> _Raw data_:
------------------------------
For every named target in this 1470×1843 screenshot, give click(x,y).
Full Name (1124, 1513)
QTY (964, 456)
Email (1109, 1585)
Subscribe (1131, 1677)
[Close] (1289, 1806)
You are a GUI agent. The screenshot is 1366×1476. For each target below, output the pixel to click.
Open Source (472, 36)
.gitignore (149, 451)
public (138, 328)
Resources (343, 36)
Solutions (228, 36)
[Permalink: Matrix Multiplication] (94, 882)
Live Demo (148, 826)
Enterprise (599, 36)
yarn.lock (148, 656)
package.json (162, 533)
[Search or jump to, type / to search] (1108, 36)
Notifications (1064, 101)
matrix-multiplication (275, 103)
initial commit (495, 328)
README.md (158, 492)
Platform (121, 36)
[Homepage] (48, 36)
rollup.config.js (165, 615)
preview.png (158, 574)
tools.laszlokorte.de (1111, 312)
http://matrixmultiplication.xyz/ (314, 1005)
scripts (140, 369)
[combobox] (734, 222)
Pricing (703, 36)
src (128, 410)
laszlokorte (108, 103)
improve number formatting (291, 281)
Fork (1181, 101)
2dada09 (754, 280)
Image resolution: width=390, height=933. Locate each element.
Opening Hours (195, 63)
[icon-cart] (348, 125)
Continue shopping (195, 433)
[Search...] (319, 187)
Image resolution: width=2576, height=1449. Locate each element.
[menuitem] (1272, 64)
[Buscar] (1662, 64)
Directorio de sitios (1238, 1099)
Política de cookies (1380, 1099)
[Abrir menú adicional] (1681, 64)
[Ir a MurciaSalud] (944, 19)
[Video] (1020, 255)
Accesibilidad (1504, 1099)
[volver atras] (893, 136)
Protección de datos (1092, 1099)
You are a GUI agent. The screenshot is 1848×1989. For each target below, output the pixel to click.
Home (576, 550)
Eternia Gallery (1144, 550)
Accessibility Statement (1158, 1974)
------------------------------
In the data above, how many lines contain the word "Search"? Only the number is wanted.

2